Memclear_Loop0:               ; seg000_0103
  mov     @R0, A              ; Met 0 à l'adresse pointée par R0
  djnz    R0, Memclear_Loop0  ; Décrémente R0, boucle si pas fini
  mov     SP, #0xA1           ; Met le pointeur de pile à 0xA1
  ljmp    Boot_Check          ; Continue en 0x26D2

Code modifié pour le démarrage

org 0x0100
;-------------------------------------------
Power-ON:

  mov     R0, #0x7F           ; Charge l'adresse du haut de la RAM
  clr     A                   ; Libère l'ACC

Memclear_Loop0:               ; seg000_0103
  mov     @R0, A              ; Met 0 à l'adresse pointée par R0
  djnz    R0, Memclear_Loop0  ; Décrémente R0, boucle si pas fini
  mov     SP, #0xA1           ; Met le pointeur de pile à 0xA1
  ljmp    MyRoutine           ; Continue en 0x8000 (notre code)


org 0x8000
;--------------------------------------------
MyRoutine:
  Complétez avec vos instructions
  ...
  ...
  ljmp    Boot_Check          ; Continue en 0x26D2

  Cette approche est un peut plus facile à éditer en hexa parce qu'il
  n'y a que quelques octets à modifier en 0x0109. Ensuite, on peut coller
  allègrement les 16K de code en 0x8000.

  Évidement, le meilleur hack n'utilise pas d'édition en hexa, mais re-créera
  le .ASM complet pour le reste de l'EEPROM. Soit nous, ou un autre groupe
  publiera ce .ASM - on est encore en pour parler - mais ça prendra du temps
  car on en est encore à l'étude du désassemblage.


--[ 9.0 - Conclusion

  Nous n'avons fait qu'effleurer la surface dans cet article, pour vous donner
  les outils et les points d'entrée pour vos propres développements. Des
  techniques plus avancées, comme insérer deux interfaces RS232 entre les deux
  cartes, peuvent nous permettre de surveiller toutes les communications
  pendant les procédures de recherches ou le mode de mise à jours du
  firmware. Avec cette méthode, on peut facilement voir la séquence de
  commandes qui passe entre les deux puces. De plus, l'USB snooping est un
  super outil pour écouter les communications haut-niveau entre le PC et
  le finder n'importe quand. Ces commendant peuvent aussi être vue dans un
  désassemblage et une analyse du firmware complet, qui n'ont pas été inclus
  ici. Utiliser votre imagination et votre créativité, vous mènera à plein
  d'autres avancées auxquelles nous n'avons même pas pensé !

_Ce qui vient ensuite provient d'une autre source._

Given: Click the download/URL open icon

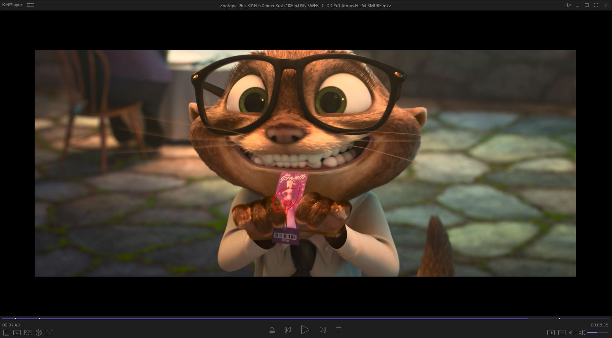Looking at the screenshot, I should click(x=17, y=333).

  En conclusion, cet article s'est centré sur le hack matériel, nos idées sur
  le logiciel et les discussions sur notre outil logiciel personnalisé ont
  donc été omises. Pour une analyse plus profonde et en détail, ainsi qu'un
  accès aux outils logiciels décrit dans l'article, allez voir notre page,
  généreusement hébergée par le projet Openscheme en [D].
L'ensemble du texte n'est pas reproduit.